Pratt Professor Draws “Je Suis Charlie”

Image courtesy of Richard Borge.

The massacre of eight journalists and cartoonists, two police officers, a maintenance worker and a bystander at the Paris offices of French satirical magazine Charlie Hebdo by three self-proclaimed radical Islamists on Wednesday morning, January 7, triggered a wave of solidarity that spread across the globe.

One of the most striking responses has come in picture form, with image after image of heartbreak, outrage, solidarity, indignation and everything in between. It is said that a picture is worth a thousand words and that is definitely true.

One of those pictures has come from the pencil of Richard Borge, a professor at Fort Greene/Clinton Hill’s own Pratt Institute: a pen, just having written “Je Suis Charlie” — “I am Charlie” — standing upright, tip down, it’s top extending upwards into a tangled ball. Drawn in black-and-white, the image is stark, sobering, and, at first glance, reminiscent of a tree.

“It seems like a tangled mess — that’s where the tangle came from — but out of it, people are coming together,” explained Borge of his inspiration. “I think it’s kind of open to interpretation, but that was my thinking behind it.”

As a teacher, Borge has seen his students use their art and themselves to express solidarity with protestors in Hong Kong and New York City of late, and he recognizes that need “to make a difference.”

“I grew up with free speech [and] a lot of magazines, when they have bite to it, I really appreciate those articles because maybe we’ll raise awareness,” he said. “We live in a society where we have free speech and don’t have to think about it that much, but not everyone is that fortunate.

“I guess i just feel a kinship to these people who have been killed.

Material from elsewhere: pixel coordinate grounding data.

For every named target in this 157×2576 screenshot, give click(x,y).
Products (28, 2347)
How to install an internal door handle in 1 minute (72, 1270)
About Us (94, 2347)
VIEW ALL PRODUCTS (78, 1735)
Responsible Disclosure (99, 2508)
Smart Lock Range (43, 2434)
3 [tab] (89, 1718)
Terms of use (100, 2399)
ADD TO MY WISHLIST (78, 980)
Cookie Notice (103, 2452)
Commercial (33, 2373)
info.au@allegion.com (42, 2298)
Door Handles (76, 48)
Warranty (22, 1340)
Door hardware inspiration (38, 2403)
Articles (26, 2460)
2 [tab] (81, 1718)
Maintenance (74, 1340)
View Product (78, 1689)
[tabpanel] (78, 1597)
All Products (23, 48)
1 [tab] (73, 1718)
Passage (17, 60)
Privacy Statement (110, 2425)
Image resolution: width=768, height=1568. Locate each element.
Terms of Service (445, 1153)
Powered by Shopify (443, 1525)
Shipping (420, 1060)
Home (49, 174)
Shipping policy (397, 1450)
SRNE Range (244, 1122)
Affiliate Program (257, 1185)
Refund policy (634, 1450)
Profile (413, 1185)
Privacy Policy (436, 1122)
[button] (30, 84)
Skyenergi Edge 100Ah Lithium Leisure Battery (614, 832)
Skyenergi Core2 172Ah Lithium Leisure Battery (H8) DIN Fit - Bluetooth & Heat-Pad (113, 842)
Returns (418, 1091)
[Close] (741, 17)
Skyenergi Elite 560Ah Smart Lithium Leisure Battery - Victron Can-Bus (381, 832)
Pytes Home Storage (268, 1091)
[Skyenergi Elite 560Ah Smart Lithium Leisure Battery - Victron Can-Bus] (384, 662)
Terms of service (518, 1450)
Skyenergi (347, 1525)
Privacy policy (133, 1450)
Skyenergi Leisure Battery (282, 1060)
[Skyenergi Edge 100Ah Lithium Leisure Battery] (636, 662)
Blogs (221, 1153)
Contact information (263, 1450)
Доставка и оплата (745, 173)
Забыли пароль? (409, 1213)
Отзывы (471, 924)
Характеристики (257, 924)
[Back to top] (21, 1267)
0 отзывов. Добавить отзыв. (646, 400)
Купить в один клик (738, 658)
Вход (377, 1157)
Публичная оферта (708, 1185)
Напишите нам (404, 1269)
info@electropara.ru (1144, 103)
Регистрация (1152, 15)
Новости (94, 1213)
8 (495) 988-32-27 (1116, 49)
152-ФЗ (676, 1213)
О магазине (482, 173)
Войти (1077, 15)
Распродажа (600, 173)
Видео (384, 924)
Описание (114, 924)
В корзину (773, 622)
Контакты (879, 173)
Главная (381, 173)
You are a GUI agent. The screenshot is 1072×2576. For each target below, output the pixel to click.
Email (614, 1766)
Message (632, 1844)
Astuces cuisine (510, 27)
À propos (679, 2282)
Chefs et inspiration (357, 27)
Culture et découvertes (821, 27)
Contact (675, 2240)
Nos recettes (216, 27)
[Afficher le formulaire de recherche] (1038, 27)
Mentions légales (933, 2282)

They were just writers and artists doing not much different from what i do on a daily basis and they get killed for it, so I felt a need to say something — to just put one more picture out there in the flood of images that i’m seeing all over online, which are very powerful.”

Ultimately, Borge said, “I think the writing and ideas will prevail. I don’t want to see people be silenced. [We can] send a message to the world that we are united.”